# !!? Figurita modena cross ?!!



## samuri_spartan (Aug 26, 2007)

I have a white Figuraita hen and an opal modena cock who paired up. The fig was supposed to be a cock so i didnt worry too much when they paired up, and i was going to get rid of it anyways. I seen the modena mount the fig but it looked really awkward. A few days ago the "cock" fig laid 2 eggs. I left the eggs thinking it would keep the pair busy. I just check the eggs tonight and found them both to be fertile. Anyone have any guesses on what will come out of them or if the eggs will even hatch. The modena is a gazzi. 

Christopher


----------



## TAWhatley (Mar 6, 2001)

Well, the babies should be interesting .. I'll bet they will be beautiful!

Terry


----------



## Guest (Jan 20, 2008)

dont worry they will still be pigeons  lol


----------



## zimmzimm3 (Aug 17, 2007)

you should definitely post some pictures of them when they hatch


----------



## samuri_spartan (Aug 26, 2007)

Well lakota, i wasnt expecting teenage mutant ninja pigeons  , but i know what you mean. I will definatly post some pics as soon as the begin to develop.


----------



## Maggie-NC (Jun 22, 2005)

samuri_spartan said:


> I have a white Figuraita hen and an opal modena cock who paired up. The fig was supposed to be a cock so i didnt worry too much when they paired up, and i was going to get rid of it anyways. I seen the modena mount the fig but it looked really awkward. A few days ago the "cock" fig laid 2 eggs. I left the eggs thinking it would keep the pair busy. I just check the eggs tonight and found them both to be fertile. Anyone have any guesses on what will come out of them or if the eggs will even hatch. The modena is a gazzi.
> 
> Christopher



Congratulations. It will be interesting to see what the babies look like.

Just curiosity but you said you were going to get "rid of it" - is that the Figurita you are talking about?


----------



## Guest (Jan 21, 2008)

well I do love the TMNTs soooo... I wouldnt be dissapointed if they popped out thats for sure, long as you took lots of pictures to show us hehe


----------



## samuri_spartan (Aug 26, 2007)

Lady Tarheel said:


> Congratulations. It will be interesting to see what the babies look like.
> 
> Just curiosity but you said you were going to get "rid of it" - is that the Figurita you are talking about?


Yea i was going to get rid of all my figs but one pair. I promised them to daryl, and he is going to take them as soon as his loft is safe. I love them, just not wanting to go in that direction. 

Christopher


----------



## pigeonmama (Jan 9, 2005)

Hey, Chris,
This Daryl is a gal, not a guy. 
Daryl


----------



## luisrolon (Jan 21, 2005)

I never mate different breeds unless to get perfection in a specific breed. But they should be beautiful babies!!!!


----------



## samuri_spartan (Aug 26, 2007)

pigeonmama said:


> Hey, Chris,
> This Daryl is a gal, not a guy.
> Daryl


Daryl, 

Much apologies.  One of my other good friends is a guy, but his name is spelled Darryl. Thats what i get for assuming. 

I have another question about the fig x modena. Should i band it? I wouldnt know what to band it with?

I dont cross breed either ...but... as i stated before these were both bought with the belief that they were both male.


----------



## Maggie-NC (Jun 22, 2005)

Entries provided:

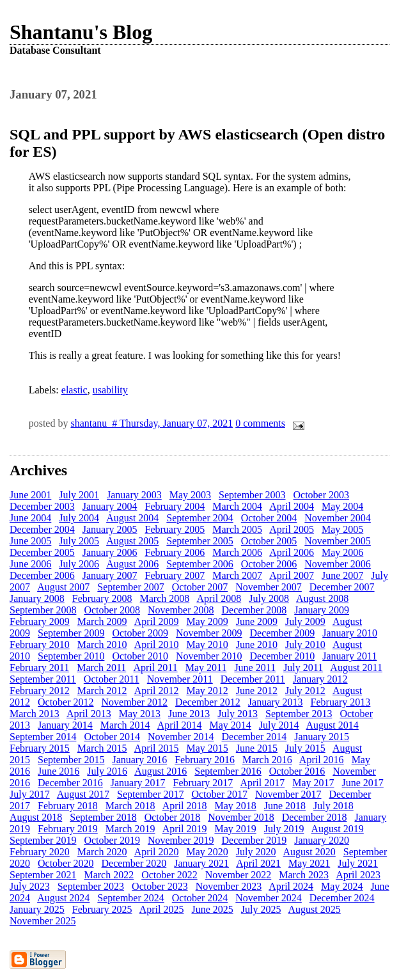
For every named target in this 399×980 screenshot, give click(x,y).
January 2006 (110, 552)
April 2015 (157, 748)
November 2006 (338, 564)
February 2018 (68, 805)
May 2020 (207, 851)
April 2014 (180, 725)
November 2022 (239, 874)
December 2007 (342, 587)
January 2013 (276, 702)
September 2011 (43, 679)
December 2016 (70, 782)
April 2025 (162, 909)
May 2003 (190, 494)
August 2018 (36, 817)
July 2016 (107, 771)
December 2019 (254, 840)
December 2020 (134, 863)
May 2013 (139, 713)
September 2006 (199, 564)
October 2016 (297, 771)
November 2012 (135, 702)
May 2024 (341, 886)
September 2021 (43, 874)
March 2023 (304, 874)
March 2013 (35, 713)
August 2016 (160, 771)
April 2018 (185, 805)
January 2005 (110, 529)
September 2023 (91, 886)
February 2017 (203, 782)
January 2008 (37, 598)
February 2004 (175, 506)
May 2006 (342, 552)
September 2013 (299, 713)
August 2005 (132, 541)
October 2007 (200, 587)
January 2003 (134, 494)
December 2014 (254, 736)
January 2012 (320, 679)
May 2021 (309, 863)
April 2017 (262, 782)
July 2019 (284, 828)
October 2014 (112, 736)
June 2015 (256, 748)
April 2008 (219, 598)
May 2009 (207, 621)
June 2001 (30, 494)
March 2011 (101, 667)
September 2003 (252, 494)
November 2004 (338, 518)
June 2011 (254, 667)
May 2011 (206, 667)
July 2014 (279, 725)
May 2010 (207, 644)
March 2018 (130, 805)
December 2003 (42, 506)
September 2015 (71, 759)
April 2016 (322, 759)
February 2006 (175, 552)
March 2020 (102, 851)
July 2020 (256, 851)
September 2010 (71, 656)
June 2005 (30, 541)
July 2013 (237, 713)
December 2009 (282, 633)
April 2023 (358, 874)
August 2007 (63, 587)
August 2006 (132, 564)
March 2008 (165, 598)
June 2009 (256, 621)
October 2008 (112, 610)
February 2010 (40, 644)
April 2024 (291, 886)
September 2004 (199, 518)
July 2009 (305, 621)
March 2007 (237, 575)
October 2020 (66, 863)
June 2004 (30, 518)
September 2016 (228, 771)
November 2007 (269, 587)
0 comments (260, 423)
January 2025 (37, 909)
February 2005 (175, 529)
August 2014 (332, 725)
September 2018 (103, 817)
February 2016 (205, 759)
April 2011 (155, 667)
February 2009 (40, 621)
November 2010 (209, 656)
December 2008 (254, 610)
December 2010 (282, 656)
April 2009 (157, 621)
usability (110, 390)
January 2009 (322, 610)
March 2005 (237, 529)
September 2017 (150, 794)
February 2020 (40, 851)
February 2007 (175, 575)
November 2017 (288, 794)
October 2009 (140, 633)
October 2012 (66, 702)
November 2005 (338, 541)
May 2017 (313, 782)
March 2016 (267, 759)
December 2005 (42, 552)
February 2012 (40, 690)
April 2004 (292, 506)
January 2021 (201, 863)
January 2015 (322, 736)
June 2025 (212, 909)
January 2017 (138, 782)
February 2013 (341, 702)
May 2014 (230, 725)
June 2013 (189, 713)
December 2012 (208, 702)
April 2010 (157, 644)
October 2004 (269, 518)
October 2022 (169, 874)
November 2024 (269, 897)
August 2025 (315, 909)
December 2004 (42, 529)
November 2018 (241, 817)
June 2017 (363, 782)
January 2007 (110, 575)
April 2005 (292, 529)
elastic (74, 390)
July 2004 (79, 518)
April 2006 (292, 552)
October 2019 (112, 840)
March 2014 (125, 725)
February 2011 (39, 667)
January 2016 (139, 759)
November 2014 (181, 736)
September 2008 (43, 610)
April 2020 (157, 851)
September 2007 (130, 587)
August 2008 (322, 598)
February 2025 (102, 909)
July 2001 (79, 494)
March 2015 (102, 748)
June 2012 (256, 690)
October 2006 (269, 564)
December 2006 (42, 575)
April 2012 (157, 690)
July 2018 (333, 805)
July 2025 (261, 909)
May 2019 (235, 828)
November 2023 (229, 886)
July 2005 (79, 541)
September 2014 (43, 736)
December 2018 (315, 817)
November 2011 (180, 679)
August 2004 (132, 518)
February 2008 (102, 598)
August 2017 (83, 794)
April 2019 (185, 828)
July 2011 (303, 667)
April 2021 (258, 863)
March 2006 (237, 552)
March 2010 (102, 644)
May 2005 (342, 529)
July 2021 (357, 863)
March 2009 (102, 621)
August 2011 (356, 667)
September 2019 (43, 840)
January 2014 (65, 725)
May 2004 (342, 506)
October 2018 (173, 817)
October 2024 (200, 897)
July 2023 (29, 886)
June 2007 (342, 575)
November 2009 (209, 633)
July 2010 (305, 644)
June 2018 (285, 805)
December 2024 (342, 897)
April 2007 (292, 575)
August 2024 (63, 897)
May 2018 (235, 805)
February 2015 (40, 748)
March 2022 (109, 874)
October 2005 (269, 541)
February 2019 (68, 828)
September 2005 (199, 541)
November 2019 (181, 840)
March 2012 (102, 690)
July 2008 (269, 598)
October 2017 (219, 794)
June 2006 (30, 564)
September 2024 (130, 897)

Task statement: Repeat the part of the pigeon forum thread starting with "## zimmzimm3 (Aug" and going on through "begin to develop.", word for word. Nothing in the listing is needed here.

Worked answer:
## zimmzimm3 (Aug 17, 2007)

you should definitely post some pictures of them when they hatch


----------



## samuri_spartan (Aug 26, 2007)

Well lakota, i wasnt expecting teenage mutant ninja pigeons  , but i know what you mean. I will definatly post some pics as soon as the begin to develop.